Du moment qu’on y vient pour ne rien faire, il n’est pas surprenant qu’on en sorte sans rien savoir. L’éducation philosophique, ne s’adressant qu’à des paresseux, ne peut produire que des ignorans. Elle n’apprend pas à bien parler, ce qui, comme on sait, est pour Fronton la seule science sérieuse. Aussi il faut voir comme il s’égaie du mauvais style des philosophes, comme il plaisante sur leurs mots obscurs et embarrassés, sur leurs phrases tortues et bossues (sermones gibberosos et retortos). Ce Sénèque, le plus beau parleur d’entre eux et dont ils sont si fiers, d’où lui vient sa gloire ? Il n’a d’autre talent, suivant Fronton, que d’exprimer avec effort et prétention ce qu’un autre aurait dit simplement. C’est ce qu’il fait comprendre par la comparaison suivante. « Supposez que, dans un repas où l’on a servi des olives, l’un des convives les porte directement à sa bouche, comme c’est l’usage, et qu’un autre les jette en l’air et les rattrape avec ses lèvres. Les enfans pourront bien rire de ce tour de force et quelques invités s’en amuser ; il n’en est pas moins vrai que le premier des deux est un homme bien élevé, et que l’autre n’est qu’un saltimbanque ». On rencontre sans doute quelquefois chez Sénèque des phrases ingénieuses et des pensées brillantes ; « mais on peut trouver aussi des pièces d’or dans les égouts : est-ce une raison de faire le métier de ceux qui les nettoient ? » La comparaison est un peu forte ; mais Fronton ne se possède plus quand il parle du style des philosophes. Cette mauvaise façon d’écrire l’impatiente, lui qui tient tant au beau langage ; il ne peut pas comprendre qu’on n’en soit pas rebuté et indigné comme lui.
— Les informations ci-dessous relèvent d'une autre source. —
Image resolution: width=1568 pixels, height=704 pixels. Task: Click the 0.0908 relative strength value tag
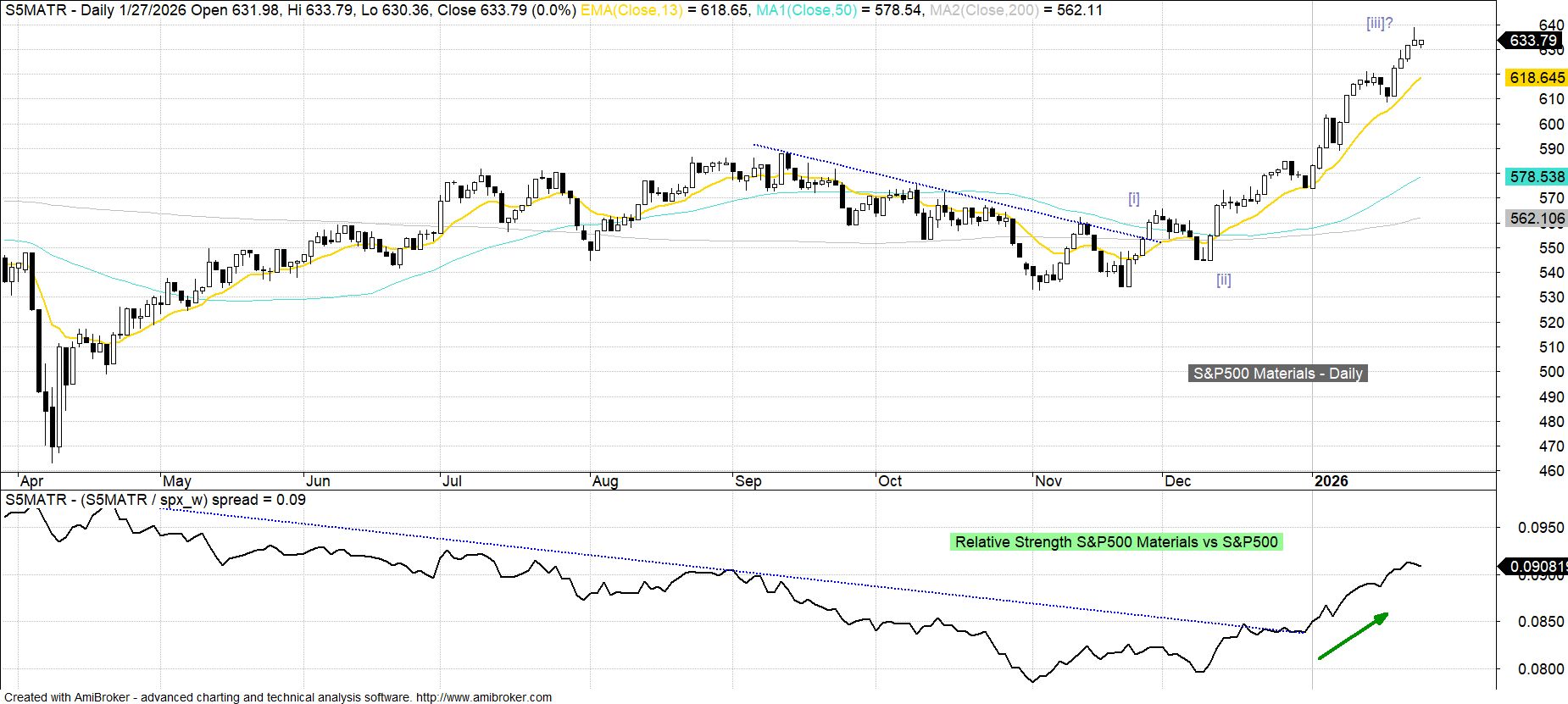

Quand il la compare à celle qu’enseignent les rhéteurs, il prend des airs de triomphe. « Qu’avez-vous donc fait, dit-il à Marc-Aurèle, qui hésite, de la finesse de votre jugement et de la justesse de votre esprit ? Plus vos sentimens sont élevés, plus vos paroles doivent être augustes. Relevez-vous enfin et reprenez votre taille. Ces bourreaux veulent faire de vous ce qu’on fait d’un sapin ou d’un chêne majestueux qu’on forcé à s’abaisser jusqu’à terre ; ne le souffrez pas, et que votre tête en se redressant rejette et disperse tous ces gens qui voulaient la courber ».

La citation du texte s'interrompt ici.